What’s Being Done? (And Why It’s Not Enough)

There are solutions-but they’re slow, expensive, and hard to scale.

Dual-sourcing: More manufacturers are trying to get APIs from multiple countries. In 2023, only 29% did this. Now, it’s 53%. But finding reliable suppliers outside India and China is tough. Vietnam and Mexico don’t have the scale yet. And building new facilities takes 3-5 years and $100 million.

Government stockpiles: The Strategic National Stockpile has started buying bulk quantities of critical generics. But it’s reactive, not preventive. They buy when a shortage is already happening-not before.

Pricing reform: Some lawmakers are pushing for minimum profit margins on essential generics. But that’s politically risky. Pharma lobbyists fight hard against anything that looks like price controls-even if it’s just to keep drugs available.

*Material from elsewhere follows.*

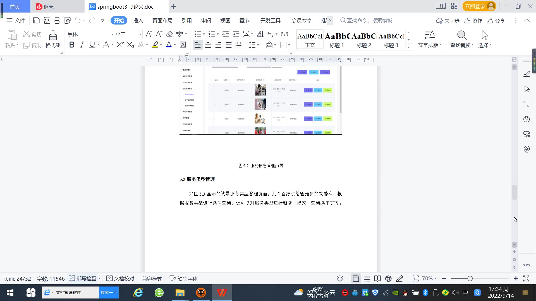Click the 立即登录 login button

Meanwhile, companies that are surviving are using technology. One Ohio-based maker of IV fluids implemented dynamic pricing software that adjusts bids based on real-time input costs and competitor pricing. They cut margin erosion from 9% to 2% in 14 months. But only 31% of small generic manufacturers have the budget for tools like that.

Domino effect from closed factory to patient holding empty insulin vial

The Bigger Picture: A Broken System

This isn’t just a supply chain problem. It’s a market design problem.

The U.S. system rewards the cheapest drug, not the most reliable one. We’ve outsourced manufacturing to countries with lower labor costs, but we didn’t build resilience into the system. We assumed global supply chains were permanent. They’re not.

Climate events, geopolitical conflicts, and trade wars have exposed how fragile this setup is. A single port strike in Mumbai or a new export tax in China can ripple across American hospitals.

And the worst part? The people who suffer most aren’t CEOs or investors. They’re the diabetic who can’t get insulin. The cancer patient whose chemo is delayed. The elderly person whose blood pressure pill is replaced with one that causes dizziness.

What Comes Next?

The good news? Awareness is growing. The FDA is publishing more real-time shortage data. Congress is holding hearings. Some states are starting to require pharmacies to notify patients when a generic is unavailable.

The bad news? Without a fundamental shift in how we value generic drugs-how we pay for them, who produces them, and what risks we’re willing to accept-shortages will keep getting worse.

Manufacturers aren’t villains. They’re trapped in a system that demands low prices but won’t pay for the stability those prices require. Until we fix that, the shelves will stay empty-and patients will keep paying the price.